Onetime city teacher held in school attack

Man with machete injures nine in Pa.

February 03, 2001|By Timothy B. Wheeler | Timothy B. Wheeler,SUN STAFF

FELTON, Pa. -- A former Baltimore school teacher was charged yesterday with using a machete in an attack at an elementary school in which the principal, two teachers and six pupils were injured.

William Michael Stankewicz, 56, of Johnson City, Tenn., was subdued by school officials and arrested by police about noon after the attack at North Hopewell-Winterstown Elementary School south of York.

He was being held last night on $2 million bond, police said. He is charged with two counts of attempted murder, seven counts of aggravated assault and with bringing a weapon into a school.

"I had nothing in my hand. I will not admit that," Stankewicz told reporters before his arraignment.

The school, which has about 320 pupils and 50 staff members, was closed for the day as parents retrieved children and police scoured the scene for evidence.

Police said at least five of the injured children are kindergartners.

---*---

### TASK LIST
A - Answer these questions from the news report on the school machete attack:
(i) On what bond was Stankewicz being held?
(ii) About how many pupils does the school have?
(iii) According to police, how many of the injured children are kindergartners?
B - Repeat the part of the news report on the school machete attack starting at "February 03, 2001|By" and ending at "before his arraignment.".
C - Pick up the news report on the school machete attack and continue it from its last sentence.

Pixel coordinate grounding data
---*---

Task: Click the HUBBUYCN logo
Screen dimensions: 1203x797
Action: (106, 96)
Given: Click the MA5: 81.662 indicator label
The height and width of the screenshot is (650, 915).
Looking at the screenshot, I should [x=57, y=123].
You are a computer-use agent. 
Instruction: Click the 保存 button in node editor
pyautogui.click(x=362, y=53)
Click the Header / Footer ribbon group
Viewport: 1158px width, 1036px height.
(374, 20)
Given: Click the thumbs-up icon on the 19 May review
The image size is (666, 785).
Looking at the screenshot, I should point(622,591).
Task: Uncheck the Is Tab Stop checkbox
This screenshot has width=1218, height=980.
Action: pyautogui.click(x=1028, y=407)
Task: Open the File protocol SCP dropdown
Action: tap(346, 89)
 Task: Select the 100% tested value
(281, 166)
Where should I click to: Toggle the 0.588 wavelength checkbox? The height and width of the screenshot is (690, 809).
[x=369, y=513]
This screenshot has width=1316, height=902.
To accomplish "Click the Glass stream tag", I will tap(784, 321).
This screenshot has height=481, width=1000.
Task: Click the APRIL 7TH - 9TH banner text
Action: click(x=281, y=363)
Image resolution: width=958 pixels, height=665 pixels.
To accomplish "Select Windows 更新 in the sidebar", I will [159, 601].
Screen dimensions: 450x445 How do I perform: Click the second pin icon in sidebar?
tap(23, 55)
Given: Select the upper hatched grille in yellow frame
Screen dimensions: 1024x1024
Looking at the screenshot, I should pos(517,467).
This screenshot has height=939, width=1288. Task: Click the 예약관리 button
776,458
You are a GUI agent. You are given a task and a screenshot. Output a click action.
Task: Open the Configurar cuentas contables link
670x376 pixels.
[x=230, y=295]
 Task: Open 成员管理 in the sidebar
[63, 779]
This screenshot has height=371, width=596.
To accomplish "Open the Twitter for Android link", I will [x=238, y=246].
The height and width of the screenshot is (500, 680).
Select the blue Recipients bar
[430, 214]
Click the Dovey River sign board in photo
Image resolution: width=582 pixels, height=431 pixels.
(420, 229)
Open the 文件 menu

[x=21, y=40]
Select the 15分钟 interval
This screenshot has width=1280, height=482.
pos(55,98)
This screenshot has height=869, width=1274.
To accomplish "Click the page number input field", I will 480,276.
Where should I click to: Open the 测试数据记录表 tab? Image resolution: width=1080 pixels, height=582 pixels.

---*---

### RESPONSE LIST
A -
(i) $2 million
(ii) About 320
(iii) At least five

B -
February 03, 2001|By Timothy B. Wheeler | Timothy B. Wheeler,SUN STAFF

FELTON, Pa. -- A former Baltimore school teacher was charged yesterday with using a machete in an attack at an elementary school in which the principal, two teachers and six pupils were injured.

William Michael Stankewicz, 56, of Johnson City, Tenn., was subdued by school officials and arrested by police about noon after the attack at North Hopewell-Winterstown Elementary School south of York.

He was being held last night on $2 million bond, police said. He is charged with two counts of attempted murder, seven counts of aggravated assault and with bringing a weapon into a school.

"I had nothing in my hand. I will not admit that," Stankewicz told reporters before his arraignment.

C -
Stankewicz, who lived in the York area at one time, has no confirmed connection to the school, authorities said. He had had run-ins with local police and had served two years in federal prison for threatening people, including his estranged wife, her lawyer, a congressman and an immigration official.

"We don't know what his motives were at this time," said Thomas Kelley, first assistant district attorney for York County. He said he was unaware of any relationship between Stankewicz and anyone working at or attending the rural York County school.

The brick-and-concrete school's front doors are locked during classes, but the man apparently managed to get inside by walking in behind a parent, said Pennsylvania state trooper Linette Quinn.

Once inside the school's lobby, staff members saw the machete and confronted him. The ensuing struggle spilled into a kindergarten classroom, she said. He was eventually subdued, but not before several children and others were injured, police said.

North Hopewell Police Chief Larry Bailets, the first officer to respond to the 911 call, said the intruder had been subdued by the time he arrived. He praised the principal, Norina Bentzel, and Linda Collier, a kindergarten teacher, as "heroic" for tackling the attacker.

The three injured staffers were taken to Memorial Hospital in York, according to a spokeswoman. Bentzel, 41, was slashed on the arm and hand and had one finger nearly severed. She was transported to Union Memorial Hospital in Baltimore. Her condition was not immediately available.

Collier, 52, required surgery for cuts to her hand. A third-grade teacher, Stacey Bailey, 33, suffered minor injuries and was treated and released.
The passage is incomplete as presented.